[Stored data entries]
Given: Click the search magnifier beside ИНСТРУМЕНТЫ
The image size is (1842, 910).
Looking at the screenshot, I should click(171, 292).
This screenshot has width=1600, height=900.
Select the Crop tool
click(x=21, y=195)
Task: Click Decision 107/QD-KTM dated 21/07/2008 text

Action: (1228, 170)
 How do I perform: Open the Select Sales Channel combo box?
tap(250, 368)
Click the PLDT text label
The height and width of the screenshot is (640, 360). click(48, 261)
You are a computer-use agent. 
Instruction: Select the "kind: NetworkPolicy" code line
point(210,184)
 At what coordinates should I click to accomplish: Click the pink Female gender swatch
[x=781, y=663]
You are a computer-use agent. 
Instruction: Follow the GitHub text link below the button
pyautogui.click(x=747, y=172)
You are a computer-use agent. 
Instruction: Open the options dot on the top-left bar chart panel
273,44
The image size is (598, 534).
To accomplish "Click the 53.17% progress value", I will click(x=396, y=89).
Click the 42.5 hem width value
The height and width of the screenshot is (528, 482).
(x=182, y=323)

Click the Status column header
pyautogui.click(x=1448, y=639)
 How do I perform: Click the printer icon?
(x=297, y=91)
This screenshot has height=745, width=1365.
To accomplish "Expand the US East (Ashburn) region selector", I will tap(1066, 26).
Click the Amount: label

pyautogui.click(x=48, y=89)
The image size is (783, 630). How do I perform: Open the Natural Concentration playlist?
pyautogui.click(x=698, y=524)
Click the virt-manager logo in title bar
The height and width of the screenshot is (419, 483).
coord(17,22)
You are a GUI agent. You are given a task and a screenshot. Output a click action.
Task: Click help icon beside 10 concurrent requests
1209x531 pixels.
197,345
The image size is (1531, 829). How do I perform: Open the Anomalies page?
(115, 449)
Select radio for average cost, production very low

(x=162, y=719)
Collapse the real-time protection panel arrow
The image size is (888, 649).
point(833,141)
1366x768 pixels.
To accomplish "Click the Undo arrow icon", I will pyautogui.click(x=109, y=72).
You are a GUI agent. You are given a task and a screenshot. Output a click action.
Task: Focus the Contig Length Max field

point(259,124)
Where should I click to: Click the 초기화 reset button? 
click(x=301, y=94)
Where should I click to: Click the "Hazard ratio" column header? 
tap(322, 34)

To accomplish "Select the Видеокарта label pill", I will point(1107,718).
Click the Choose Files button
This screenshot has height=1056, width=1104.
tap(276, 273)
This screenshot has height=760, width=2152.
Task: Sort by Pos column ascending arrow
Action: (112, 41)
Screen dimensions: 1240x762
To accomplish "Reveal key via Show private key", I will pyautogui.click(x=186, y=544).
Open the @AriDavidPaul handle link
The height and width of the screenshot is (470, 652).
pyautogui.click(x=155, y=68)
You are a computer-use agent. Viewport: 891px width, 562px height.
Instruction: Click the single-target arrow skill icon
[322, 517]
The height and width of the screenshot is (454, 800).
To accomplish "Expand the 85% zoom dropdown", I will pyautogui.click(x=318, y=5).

- Exercise aim -
Throughout the records above, find the lines in which the word "beside" appears and return them.

- Response box -
Given: Click the search magnifier beside ИНСТРУМЕНТЫ
Task: Click help icon beside 10 concurrent requests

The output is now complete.